Sobe para sete o número de mortos em deslizamento de pedra em Capitólio

O Corpo de Bombeiros de Minas Gerais, confirmou que subiu para sete o número de vítimas fatais no deslizamento de pedra que aconteceu no Lago Furnas, em Capitólio, neste sábado (8) por volta das 12h30. A estimativa do coronel dos bombeiros Edgard Estevo, é de que 20 pessoas estejam desaparecidas.

O corpo de todas as vítimas fatais foi encontrado no local do acidente, mas suas identificações não foram divulgadas.

Segundo o Corpo de Bombeiros de Minas Gerais, 32 pessoas foram atendidas por causa do acidente, a maioria com ferimentos leves. Dessas, 27 já foram liberadas da Santa Casa de Capitólio.

Outras 9 seguem internadas: 2 pessoas com fraturas expostas foram para a Santa Casa de Piumhi, a cerca de 23 km de Capitólio; 3 pessoas ainda não têm estado de saúde confirmado e estão sendo atendidas na Santa Casa de Passos, a 74 km de Capitólio; mais 4 pessoas com ferimentos leves estão na Santa Casa de São José da Barra, a 46 km de Capitólio, com ferimentos leves.

Uma equipe de mergulhadores está no local e não há previsão de término das buscas que foram suspensas quando anoiteceu, mas retornam na manhã de domingo (9).

Segundo o coronel dos bombeiros Edgard Estevo, a estimativa é de que 20 pessoas estejam desaparecidas.

REGIÃO TURÍSTICA

O local do acidente é conhecido por receber muitos turistas devido a sua bela paisagem natural.

Assim como outras partes do estado, a região tem sido atingida por fortes chuvas que estão causando danos no local. O Instituto Nacional de Meteorologia (Inmet) havia emitido um alerta de chuvas intensas, que durariam até a manhã deste sábado (8).

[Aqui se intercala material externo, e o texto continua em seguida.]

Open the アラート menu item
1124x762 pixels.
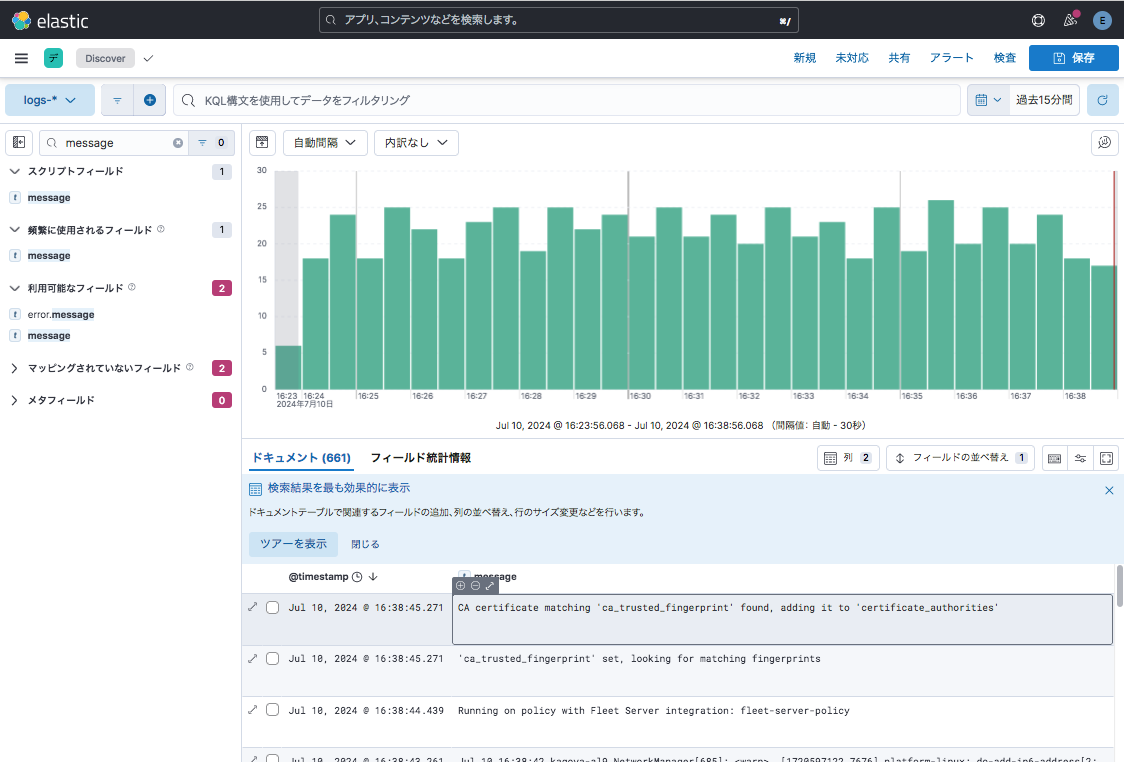(951, 58)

A princípio, a informação do Corpo de Bombeiros foi que uma tromba d’água junto às pedras fez com que elas caíssem. Um vídeo que circula pelas redes sociais mostra que, momentos antes do acidentes, turistas de outro barco, filmam algumas pedras pequenas caindo do local e tentam alertar ao barco que estava próximo as pedras.

O geólogo Carlos Augusto Cunha, disse que, pelo que conhece da localidade, independente da tromba d’água, a pedra já estava se desprendendo e já causaria um acidente.

“A tromba d’água não foi a principal causa do acidente. Existia uma erosão ali. A pedra ia desabar de qualquer jeito. A tromba d’água pode ter acelerado esse processo. Pelo que percebi no vídeo, os barcos estavam muito próximos as pedras, a beleza do local encanta, mas é necessário que uma vistoria seja feita no local para que isso não aconteça mais. Quem comanda os barcos tem que ser orientado para não chegar tão perto”, explica.